Revelação, por Vera Tarantino

Enquanto se vestia para sair, ajeitou os cabelos tintos no espelho e inesperadamente se deparou com a figura da mãe, justo ela que sempre fora a cara do pai. Não, não se tratava de uma visão, apenas uma semelhança gestual, um olhar, um jeito com a boca, os cabelos agora curtos, substituíam os longos de uma vida toda, e lhe emprestavam uma jovialidade hoje desaparecida. Essa composição de movimentos que a trazia vivamente de volta, a fez suspirar. Se deixou levar por aquelas lembranças da mãe desaparecida há tantos anos, e que de repente a invadiu com a força das coisas vivas, a ponto de sentir o cheiro que lhe era característico – Fleur de Rocaille, seu perfume predileto.

Lembrou do vestido preto e vermelho de seda, o único que restara e do qual se separara havia pouco, pelas mãos da própria filha que lhe roubara do armário.

Ainda intrigada com o que o espelho lhe revelara, ajeitou os cabelos novamente, desta feita vaidosa de encontrar em si fragmentos daquela mãe que ficou lá atrás, nos seus trinta e três anos, e que no entanto envelhecia com ela.

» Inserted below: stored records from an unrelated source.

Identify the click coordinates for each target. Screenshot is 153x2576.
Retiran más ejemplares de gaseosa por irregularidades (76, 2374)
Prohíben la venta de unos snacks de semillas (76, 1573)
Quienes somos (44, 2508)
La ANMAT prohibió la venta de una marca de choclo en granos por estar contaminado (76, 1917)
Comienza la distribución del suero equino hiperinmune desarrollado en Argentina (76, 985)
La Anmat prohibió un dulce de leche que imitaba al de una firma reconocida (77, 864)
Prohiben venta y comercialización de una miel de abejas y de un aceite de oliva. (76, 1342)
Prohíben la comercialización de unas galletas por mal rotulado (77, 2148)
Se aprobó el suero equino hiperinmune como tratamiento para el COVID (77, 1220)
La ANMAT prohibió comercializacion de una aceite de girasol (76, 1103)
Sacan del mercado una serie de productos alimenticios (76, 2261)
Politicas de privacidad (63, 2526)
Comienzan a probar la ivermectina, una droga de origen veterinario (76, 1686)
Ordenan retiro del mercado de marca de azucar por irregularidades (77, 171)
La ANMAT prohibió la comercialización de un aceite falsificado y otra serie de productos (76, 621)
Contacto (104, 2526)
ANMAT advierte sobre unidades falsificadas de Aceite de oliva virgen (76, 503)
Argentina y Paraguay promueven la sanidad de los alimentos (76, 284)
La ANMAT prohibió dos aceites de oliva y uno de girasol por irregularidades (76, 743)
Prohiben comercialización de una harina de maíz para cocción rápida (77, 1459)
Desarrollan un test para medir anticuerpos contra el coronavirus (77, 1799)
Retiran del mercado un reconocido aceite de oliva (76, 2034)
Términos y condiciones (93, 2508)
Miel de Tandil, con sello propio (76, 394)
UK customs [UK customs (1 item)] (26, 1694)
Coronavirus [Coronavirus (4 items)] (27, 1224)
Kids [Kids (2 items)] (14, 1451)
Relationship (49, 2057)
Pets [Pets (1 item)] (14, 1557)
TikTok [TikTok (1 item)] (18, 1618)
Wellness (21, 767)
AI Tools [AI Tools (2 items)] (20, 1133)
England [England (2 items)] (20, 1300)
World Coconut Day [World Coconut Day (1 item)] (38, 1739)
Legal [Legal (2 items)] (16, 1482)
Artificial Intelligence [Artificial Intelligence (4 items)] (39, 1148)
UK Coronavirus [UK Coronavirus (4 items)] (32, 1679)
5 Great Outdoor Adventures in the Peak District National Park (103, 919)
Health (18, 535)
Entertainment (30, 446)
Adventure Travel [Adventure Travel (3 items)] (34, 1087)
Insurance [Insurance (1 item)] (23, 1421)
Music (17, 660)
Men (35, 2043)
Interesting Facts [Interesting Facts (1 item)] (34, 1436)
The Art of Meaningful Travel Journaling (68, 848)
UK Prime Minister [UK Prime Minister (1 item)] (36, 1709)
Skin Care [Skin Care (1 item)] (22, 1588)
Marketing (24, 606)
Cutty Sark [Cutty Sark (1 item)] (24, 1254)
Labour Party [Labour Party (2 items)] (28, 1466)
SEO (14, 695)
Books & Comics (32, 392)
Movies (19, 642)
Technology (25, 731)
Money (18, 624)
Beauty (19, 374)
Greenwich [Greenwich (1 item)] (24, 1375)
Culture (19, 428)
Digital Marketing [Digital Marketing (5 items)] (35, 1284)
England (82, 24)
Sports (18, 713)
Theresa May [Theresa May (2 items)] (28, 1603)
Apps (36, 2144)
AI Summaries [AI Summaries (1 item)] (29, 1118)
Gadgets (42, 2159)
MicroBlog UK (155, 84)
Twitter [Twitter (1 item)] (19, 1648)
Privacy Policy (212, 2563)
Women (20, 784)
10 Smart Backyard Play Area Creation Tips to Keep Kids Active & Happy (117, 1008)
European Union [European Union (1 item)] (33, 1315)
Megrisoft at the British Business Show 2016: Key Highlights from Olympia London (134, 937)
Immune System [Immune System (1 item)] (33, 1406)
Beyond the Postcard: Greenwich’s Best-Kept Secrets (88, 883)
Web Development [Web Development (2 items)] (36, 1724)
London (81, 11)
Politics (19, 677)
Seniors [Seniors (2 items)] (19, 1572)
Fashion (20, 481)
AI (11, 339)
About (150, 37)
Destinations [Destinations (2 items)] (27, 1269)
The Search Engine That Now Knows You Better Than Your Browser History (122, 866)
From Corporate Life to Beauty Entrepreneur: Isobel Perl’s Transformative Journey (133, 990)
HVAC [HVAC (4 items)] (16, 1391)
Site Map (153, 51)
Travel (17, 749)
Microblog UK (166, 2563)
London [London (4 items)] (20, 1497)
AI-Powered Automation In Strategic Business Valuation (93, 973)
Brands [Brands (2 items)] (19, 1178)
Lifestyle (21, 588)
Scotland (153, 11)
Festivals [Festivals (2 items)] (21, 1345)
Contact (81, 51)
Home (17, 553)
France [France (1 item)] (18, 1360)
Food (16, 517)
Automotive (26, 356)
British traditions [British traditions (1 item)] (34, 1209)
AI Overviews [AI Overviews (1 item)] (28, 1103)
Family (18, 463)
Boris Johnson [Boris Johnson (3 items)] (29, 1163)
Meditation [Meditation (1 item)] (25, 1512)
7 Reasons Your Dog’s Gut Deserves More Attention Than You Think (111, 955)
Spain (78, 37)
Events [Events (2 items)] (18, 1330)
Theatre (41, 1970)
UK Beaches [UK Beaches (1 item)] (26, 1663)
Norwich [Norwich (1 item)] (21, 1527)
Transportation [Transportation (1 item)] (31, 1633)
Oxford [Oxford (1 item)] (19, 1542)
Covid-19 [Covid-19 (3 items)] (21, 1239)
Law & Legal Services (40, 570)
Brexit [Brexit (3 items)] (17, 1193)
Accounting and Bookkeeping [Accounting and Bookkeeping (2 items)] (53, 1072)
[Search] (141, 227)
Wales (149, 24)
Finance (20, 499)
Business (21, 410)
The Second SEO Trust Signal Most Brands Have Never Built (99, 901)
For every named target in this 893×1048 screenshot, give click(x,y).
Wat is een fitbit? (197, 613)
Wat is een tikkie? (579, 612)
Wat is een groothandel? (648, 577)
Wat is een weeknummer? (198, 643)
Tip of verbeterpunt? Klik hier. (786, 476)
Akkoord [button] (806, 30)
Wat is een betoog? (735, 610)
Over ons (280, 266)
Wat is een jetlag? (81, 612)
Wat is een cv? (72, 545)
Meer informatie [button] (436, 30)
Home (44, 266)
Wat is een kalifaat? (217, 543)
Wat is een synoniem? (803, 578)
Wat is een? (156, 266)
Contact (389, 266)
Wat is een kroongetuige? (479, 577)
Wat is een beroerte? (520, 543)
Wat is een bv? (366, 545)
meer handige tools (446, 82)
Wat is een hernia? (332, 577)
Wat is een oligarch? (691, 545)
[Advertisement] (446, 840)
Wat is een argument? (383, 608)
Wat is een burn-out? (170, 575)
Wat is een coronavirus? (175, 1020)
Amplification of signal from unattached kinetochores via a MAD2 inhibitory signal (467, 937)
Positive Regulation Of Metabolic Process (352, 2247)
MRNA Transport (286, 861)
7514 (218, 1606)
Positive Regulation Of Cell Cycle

Passou batom, vestiu o casaco, pegou a bolsa, deu uma última mirada de lado, já escapando, e saiu altiva com aquele riso de canto de boca, tomada de uma alegria vinda lá de cima.

 

Vera Tarantino: “Sou uma pessoa em movimento. A escrita me acalma, me faz parar. Minha relação com a palavra sempre foi da precisão dos dicionários, no entanto foi da imprecisão das minhas memórias que meu texto nasceu.”

 

8 comments

  1. Vera gostei muito do seu texto. Delicado com um toque sutil de lembranças saudosas e agradáveis. Tudo reforçado pelo cheiro de Fleur de Rocaille, provocando no leitor uma certa tristeza pelo personagem não ter mais o vestido preto e vermelho de seda.
    Léo

  2. Memórias! Capturando um segundo, cheio de temporalidades. E o olfato comparece! Lembrei de uma passagem de Clarice, bem a calhar, que colo em seguida! Embora aqui o desfecho seja mais feliz que ali!

    “Foi beber devagar o copo d’água no terraço. Sentiu pelo cheiro do ar e pela inquietação dos ramos das arvores que ia chover dali a pouco. Não se via a lua. O ar estava abafado, o cheiro de jasmim vinha forte do jasmineiro da vizinha. Lori ficou de pé no terraço, um pouco sufocada pelo perfume intenso. Através da embriagues do jasmim, por um instante uma revelação lhe veio, sob a forma de um sentimento – e, no instante seguinte ela esquecera o que soubera através da revelação. Era como se o pacto com Deus fosse este: ver e esquecer, para não ser fulminada pelo intolerável saber”.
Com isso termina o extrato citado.